Please report each line of the data below that contains "logo".
+++
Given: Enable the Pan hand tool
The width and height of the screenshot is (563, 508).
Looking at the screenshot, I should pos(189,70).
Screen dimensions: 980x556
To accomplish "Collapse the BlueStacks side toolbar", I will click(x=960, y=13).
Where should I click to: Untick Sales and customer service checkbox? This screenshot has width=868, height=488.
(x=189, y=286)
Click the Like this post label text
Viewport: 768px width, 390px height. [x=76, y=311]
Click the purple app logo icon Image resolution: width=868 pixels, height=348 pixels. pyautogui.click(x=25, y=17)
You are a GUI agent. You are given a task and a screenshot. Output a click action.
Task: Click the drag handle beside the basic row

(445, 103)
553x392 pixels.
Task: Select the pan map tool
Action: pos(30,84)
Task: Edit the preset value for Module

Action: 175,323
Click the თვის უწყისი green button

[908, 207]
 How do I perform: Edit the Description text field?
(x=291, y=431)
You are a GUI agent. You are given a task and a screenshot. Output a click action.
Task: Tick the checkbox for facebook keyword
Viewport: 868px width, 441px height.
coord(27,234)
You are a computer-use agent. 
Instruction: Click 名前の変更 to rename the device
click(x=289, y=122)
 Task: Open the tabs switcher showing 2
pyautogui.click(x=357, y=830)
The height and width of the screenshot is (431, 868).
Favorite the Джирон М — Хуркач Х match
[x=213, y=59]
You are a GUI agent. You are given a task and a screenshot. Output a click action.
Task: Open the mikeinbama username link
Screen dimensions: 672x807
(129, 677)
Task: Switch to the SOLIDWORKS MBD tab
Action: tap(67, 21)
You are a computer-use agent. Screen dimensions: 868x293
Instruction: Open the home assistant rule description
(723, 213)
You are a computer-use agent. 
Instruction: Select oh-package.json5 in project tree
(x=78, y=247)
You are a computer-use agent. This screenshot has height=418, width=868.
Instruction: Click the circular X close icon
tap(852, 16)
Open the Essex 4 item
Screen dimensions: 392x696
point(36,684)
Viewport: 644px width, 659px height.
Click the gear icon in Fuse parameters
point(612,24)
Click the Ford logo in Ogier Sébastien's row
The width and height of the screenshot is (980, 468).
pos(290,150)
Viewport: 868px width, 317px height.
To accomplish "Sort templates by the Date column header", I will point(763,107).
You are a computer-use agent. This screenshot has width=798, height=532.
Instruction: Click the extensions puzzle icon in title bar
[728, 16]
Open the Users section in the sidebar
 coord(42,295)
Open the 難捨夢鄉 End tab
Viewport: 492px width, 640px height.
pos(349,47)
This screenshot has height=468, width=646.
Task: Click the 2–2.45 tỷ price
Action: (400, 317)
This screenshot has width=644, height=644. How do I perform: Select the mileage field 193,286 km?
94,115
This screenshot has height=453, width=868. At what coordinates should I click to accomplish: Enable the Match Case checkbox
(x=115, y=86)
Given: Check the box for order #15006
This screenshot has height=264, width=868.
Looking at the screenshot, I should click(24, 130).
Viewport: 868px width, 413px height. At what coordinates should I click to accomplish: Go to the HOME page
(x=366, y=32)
+++
YOUR SOLUTION:
Click the purple app logo icon Image resolution: width=868 pixels, height=348 pixels. pyautogui.click(x=25, y=17)
Click the Ford logo in Ogier Sébastien's row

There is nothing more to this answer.